#### [Exercise task]
Convert the lines below into a JSON list of strings, with one string per line and blank lines omitted.

#### [Data for the task]
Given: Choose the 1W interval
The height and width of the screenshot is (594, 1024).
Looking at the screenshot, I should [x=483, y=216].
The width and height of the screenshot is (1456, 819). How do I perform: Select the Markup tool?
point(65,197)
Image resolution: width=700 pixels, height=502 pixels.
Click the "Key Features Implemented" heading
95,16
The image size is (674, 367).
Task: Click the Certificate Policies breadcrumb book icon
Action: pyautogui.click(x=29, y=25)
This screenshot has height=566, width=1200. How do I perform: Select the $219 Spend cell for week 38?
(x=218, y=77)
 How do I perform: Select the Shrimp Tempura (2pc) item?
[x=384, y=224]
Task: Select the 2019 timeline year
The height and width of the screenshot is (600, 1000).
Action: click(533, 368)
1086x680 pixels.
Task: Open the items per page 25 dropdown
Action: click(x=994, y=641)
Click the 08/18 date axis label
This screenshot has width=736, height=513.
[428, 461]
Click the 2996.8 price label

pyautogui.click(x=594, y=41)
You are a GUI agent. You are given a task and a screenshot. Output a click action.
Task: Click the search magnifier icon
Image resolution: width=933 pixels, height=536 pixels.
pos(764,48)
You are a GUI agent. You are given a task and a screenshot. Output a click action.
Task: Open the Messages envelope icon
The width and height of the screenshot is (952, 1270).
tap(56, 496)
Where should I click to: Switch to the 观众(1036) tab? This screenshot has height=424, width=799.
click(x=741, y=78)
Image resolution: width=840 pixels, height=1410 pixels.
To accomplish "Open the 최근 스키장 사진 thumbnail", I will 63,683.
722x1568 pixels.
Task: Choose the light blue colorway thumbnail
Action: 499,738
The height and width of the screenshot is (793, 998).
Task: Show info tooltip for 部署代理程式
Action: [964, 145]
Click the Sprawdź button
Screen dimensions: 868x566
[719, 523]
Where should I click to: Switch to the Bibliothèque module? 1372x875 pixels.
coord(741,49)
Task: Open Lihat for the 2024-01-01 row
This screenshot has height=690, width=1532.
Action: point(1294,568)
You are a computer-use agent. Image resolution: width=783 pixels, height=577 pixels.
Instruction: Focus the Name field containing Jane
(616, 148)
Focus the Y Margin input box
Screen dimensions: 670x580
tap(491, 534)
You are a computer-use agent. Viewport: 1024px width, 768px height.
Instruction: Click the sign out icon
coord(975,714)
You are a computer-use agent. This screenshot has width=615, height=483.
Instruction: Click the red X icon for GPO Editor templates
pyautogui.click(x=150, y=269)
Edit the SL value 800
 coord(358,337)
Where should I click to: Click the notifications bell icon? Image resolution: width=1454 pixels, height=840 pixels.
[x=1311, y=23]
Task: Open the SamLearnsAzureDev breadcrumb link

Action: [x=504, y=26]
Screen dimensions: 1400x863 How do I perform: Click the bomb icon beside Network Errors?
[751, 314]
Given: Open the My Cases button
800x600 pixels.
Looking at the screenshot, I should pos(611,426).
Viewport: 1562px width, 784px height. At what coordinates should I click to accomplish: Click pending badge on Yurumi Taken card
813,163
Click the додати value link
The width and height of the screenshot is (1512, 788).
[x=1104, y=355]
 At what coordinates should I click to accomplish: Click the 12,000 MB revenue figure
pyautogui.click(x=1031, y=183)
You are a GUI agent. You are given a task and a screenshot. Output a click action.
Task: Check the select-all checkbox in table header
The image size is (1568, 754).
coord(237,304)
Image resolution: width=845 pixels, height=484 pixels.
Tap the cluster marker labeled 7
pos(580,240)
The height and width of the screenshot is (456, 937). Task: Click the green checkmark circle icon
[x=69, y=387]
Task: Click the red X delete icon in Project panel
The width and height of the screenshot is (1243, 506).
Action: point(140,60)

#### [Result]
[
  "Given: Choose the 1W interval",
  "The height and width of the screenshot is (594, 1024).",
  "Looking at the screenshot, I should [x=483, y=216].",
  "The width and height of the screenshot is (1456, 819). How do I perform: Select the Markup tool?",
  "point(65,197)",
  "Image resolution: width=700 pixels, height=502 pixels.",
  "Click the \"Key Features Implemented\" heading",
  "95,16",
  "The image size is (674, 367).",
  "Task: Click the Certificate Policies breadcrumb book icon",
  "Action: pyautogui.click(x=29, y=25)",
  "This screenshot has height=566, width=1200. How do I perform: Select the $219 Spend cell for week 38?",
  "(x=218, y=77)",
  " How do I perform: Select the Shrimp Tempura (2pc) item?",
  "[x=384, y=224]",
  "Task: Select the 2019 timeline year",
  "The height and width of the screenshot is (600, 1000).",
  "Action: click(533, 368)",
  "1086x680 pixels.",
  "Task: Open the items per page 25 dropdown",
  "Action: click(x=994, y=641)",
  "Click the 08/18 date axis label",
  "This screenshot has width=736, height=513.",
  "[428, 461]",
  "Click the 2996.8 price label",
  "pyautogui.click(x=594, y=41)",
  "You are a GUI agent. You are given a task and a screenshot. Output a click action.",
  "Task: Click the search magnifier icon",
  "Image resolution: width=933 pixels, height=536 pixels.",
  "pos(764,48)",
  "You are a GUI agent. You are given a task and a screenshot. Output a click action.",
  "Task: Open the Messages envelope icon",
  "The width and height of the screenshot is (952, 1270).",
  "tap(56, 496)",
  "Where should I click to: Switch to the 观众(1036) tab? This screenshot has height=424, width=799.",
  "click(x=741, y=78)",
  "Image resolution: width=840 pixels, height=1410 pixels.",
  "To accomplish \"Open the 최근 스키장 사진 thumbnail\", I will 63,683.",
  "722x1568 pixels.",
  "Task: Choose the light blue colorway thumbnail",
  "Action: 499,738",
  "The height and width of the screenshot is (793, 998).",
  "Task: Show info tooltip for 部署代理程式",
  "Action: [964, 145]",
  "Click the Sprawdź button",
  "Screen dimensions: 868x566",
  "[719, 523]",
  "Where should I click to: Switch to the Bibliothèque module? 1372x875 pixels.",
  "coord(741,49)",
  "Task: Open Lihat for the 2024-01-01 row",
  "This screenshot has height=690, width=1532.",
  "Action: point(1294,568)",
  "You are a computer-use agent. Image resolution: width=783 pixels, height=577 pixels.",
  "Instruction: Focus the Name field containing Jane",
  "(616, 148)",
  "Focus the Y Margin input box",
  "Screen dimensions: 670x580",
  "tap(491, 534)",
  "You are a computer-use agent. Viewport: 1024px width, 768px height.",
  "Instruction: Click the sign out icon",
  "coord(975,714)",
  "You are a computer-use agent. This screenshot has width=615, height=483.",
  "Instruction: Click the red X icon for GPO Editor templates",
  "pyautogui.click(x=150, y=269)",
  "Edit the SL value 800",
  " coord(358,337)",
  "Where should I click to: Click the notifications bell icon? Image resolution: width=1454 pixels, height=840 pixels.",
  "[x=1311, y=23]",
  "Task: Open the SamLearnsAzureDev breadcrumb link",
  "Action: [x=504, y=26]",
  "Screen dimensions: 1400x863 How do I perform: Click the bomb icon beside Network Errors?",
  "[751, 314]",
  "Given: Open the My Cases button",
  "800x600 pixels.",
  "Looking at the screenshot, I should pos(611,426).",
  "Viewport: 1562px width, 784px height. At what coordinates should I click to accomplish: Click pending badge on Yurumi Taken card",
  "813,163",
  "Click the додати value link",
  "The width and height of the screenshot is (1512, 788).",
  "[x=1104, y=355]",
  " At what coordinates should I click to accomplish: Click the 12,000 MB revenue figure",
  "pyautogui.click(x=1031, y=183)",
  "You are a GUI agent. You are given a task and a screenshot. Output a click action.",
  "Task: Check the select-all checkbox in table header",
  "The image size is (1568, 754).",
  "coord(237,304)",
  "Image resolution: width=845 pixels, height=484 pixels.",
  "Tap the cluster marker labeled 7",
  "pos(580,240)",
  "The height and width of the screenshot is (456, 937). Task: Click the green checkmark circle icon",
  "[x=69, y=387]",
  "Task: Click the red X delete icon in Project panel",
  "The width and height of the screenshot is (1243, 506).",
  "Action: point(140,60)"
]